Haunted by our own apathy, are we?
Editorial: September 2017
In the past two months, every possible calamity seems to have tested the nerves of Indians. There have been monster floods that have seen several states and millions of people under water. The loss is incalculable. Thousands of people have lost their lives and billions of rupees will be needed to rebuild homes and lives. This is a yearly phenomenon, but so indifferent have the government and the chattering classes become that there is greater awareness about the cyclones that hit Texas and Florida than the natural disasters in our own country. Perhaps death and suffering do not prod people to switch on the TV or read the news anymore. The only exception is when the media provides wall-to-wall coverage when Mumbai or Chennai get inundated. When the rains in Mumbai failed to repeat the disaster of 2005, the interest in the flood story waned; meanwhile, we do not really know whether the floods in Assam have subsided. And also, what happened to the stranded rhinos? Are they back to their grassy abodes in Kaziranga? The performance of state governments is usually pathetic. Thanks to technology, they have a better idea of the impending disaster, but their responses and their ability to deliver relief remain pathetically indifferent and inefficient. Consequently, the death toll is inordinately high in comparison to any society that we aspire to compete with.

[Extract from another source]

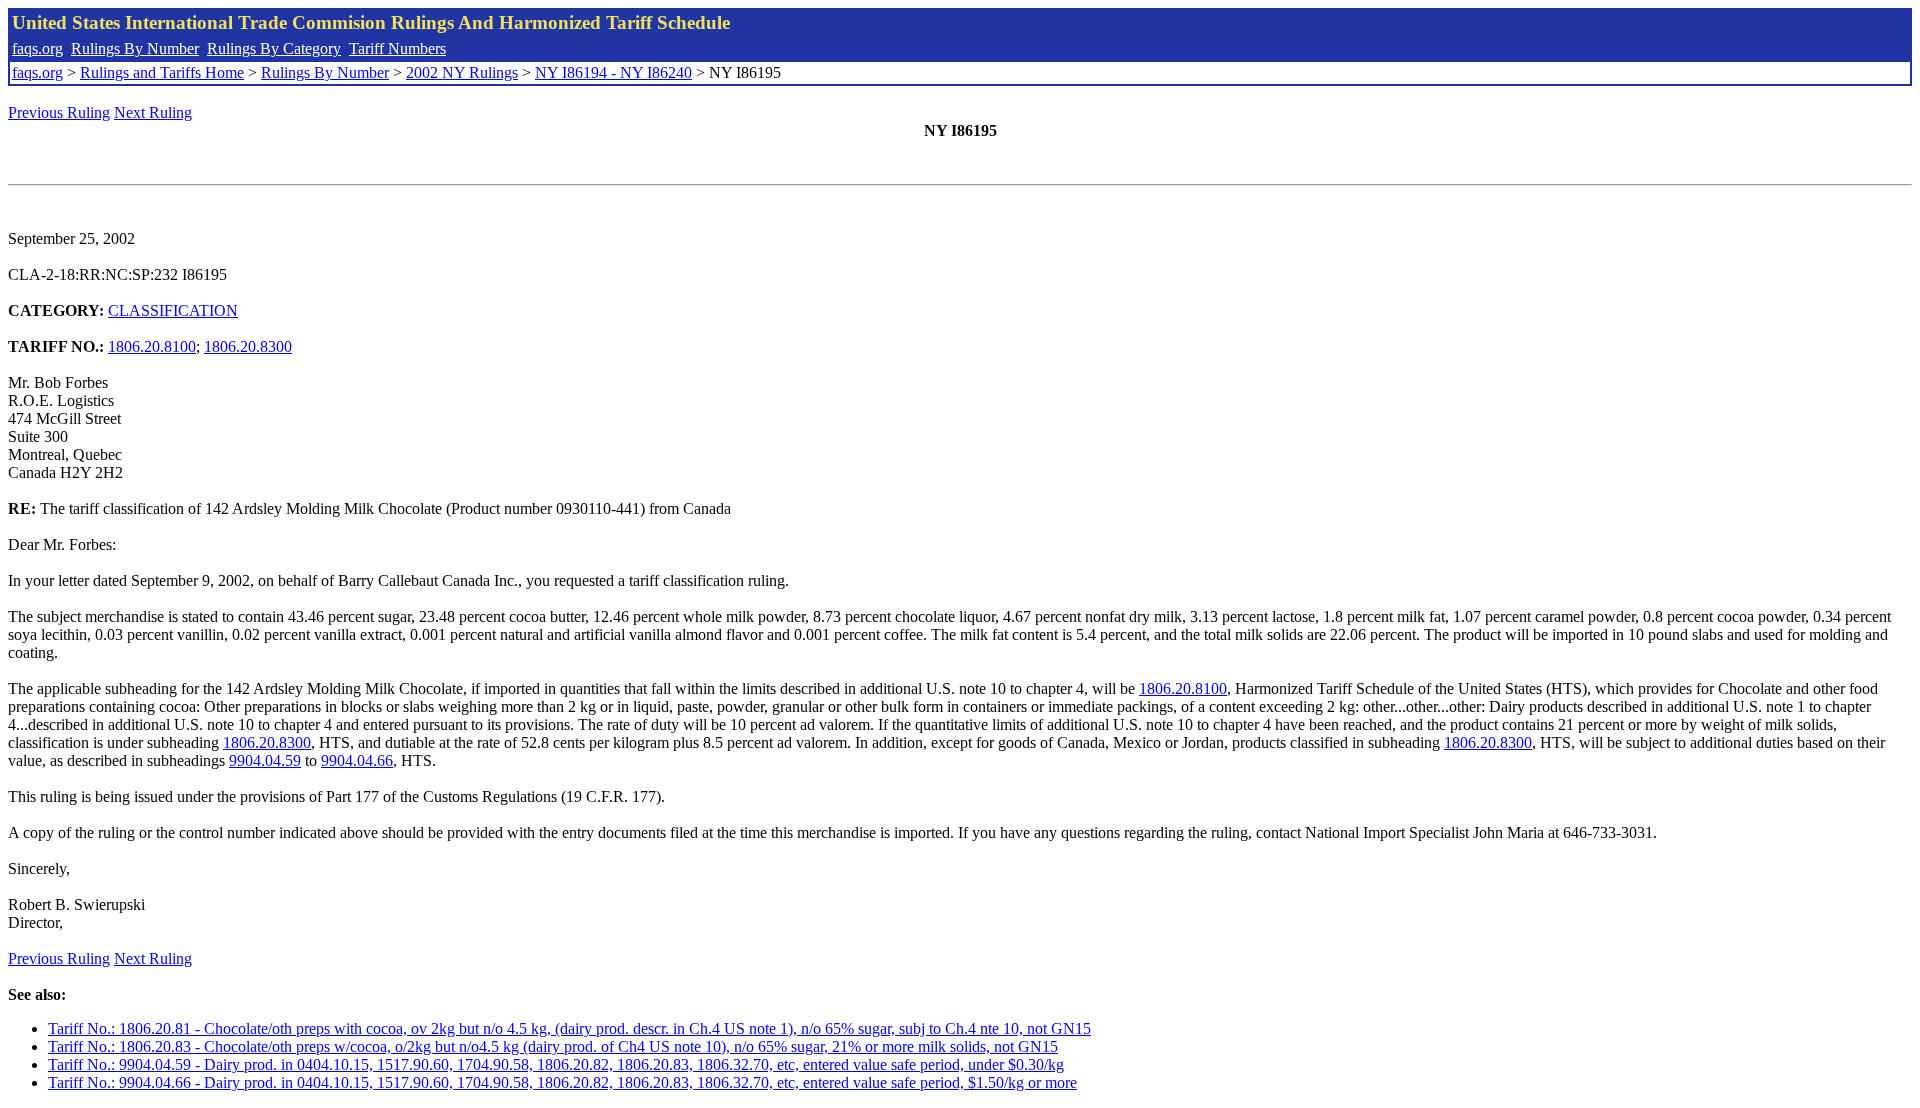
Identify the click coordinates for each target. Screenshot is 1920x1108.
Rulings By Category (274, 48)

The same indifference to death has been visible when infants suffering from Japanese encephalitis choked to death in Gorakhpur, as supply of oxygen could not be continued due to manifest venality. Hundreds of newborns have died in past weeks, but this enormous tragedy has refused to register with the authorities. Some ministers of the state government have had the gall to say that there was nothing unusual about these deaths as they always take place at this time of the year. This criminal response may surprise those who live metaphorically in a different world; yet, tragically, this is the unvarnished truth. After Gorakhpur’s unfolding theatre of death, other cities in different parts of the country are furiously trying to compete with it in proving that their death tolls are no less. Nashik, for instance, has been releasing figures of similar proportions. In other towns with non-existent health facilities there is no clue to how many die each day as the infirm and suffering die before they can reach a hospital or a doctor. It is a dismal and depressing reality that does not sit well in a country that is projecting itself as an emerging power in the neighbourhood and beyond.
As if these problems were not enough, we have had to contend with a face-off with our next-door superpower, China, which is relentlessly trying to push its frontiers and explore weaknesses in near and far countries to extend its sway over them. There is a pattern to this growth. China’s enlargement of influence in the neighbourhood comprising Nepal, Pakistan and Sri Lanka and in Africa has been facilitated by the economic slowdown, civil wars and poor quality of governance. India’s challenge to China would have to be not just military, but also in the realm of ideas and vision. Myanmar, Sri Lanka, Pakistan and Nepal have all pursued policies and majoritarian politics that have excluded minorities and hurt their law-based systems. China loves amoral governments that have scant regard for their constitutions as it allows Beijing to get a foothold in their societies. Only India’s inclusive law-based democracy and its internal strength sustained by its well-fed and healthy citizenry can challenge Beijing, not a milieu in which intellectuals and journalists like Gauri Lankesh are shot for airing their views or minorities are hounded for what they eat and how they look. Our enemies watch us very closely, they read our newspapers and watch our television and know when to add fat to fire.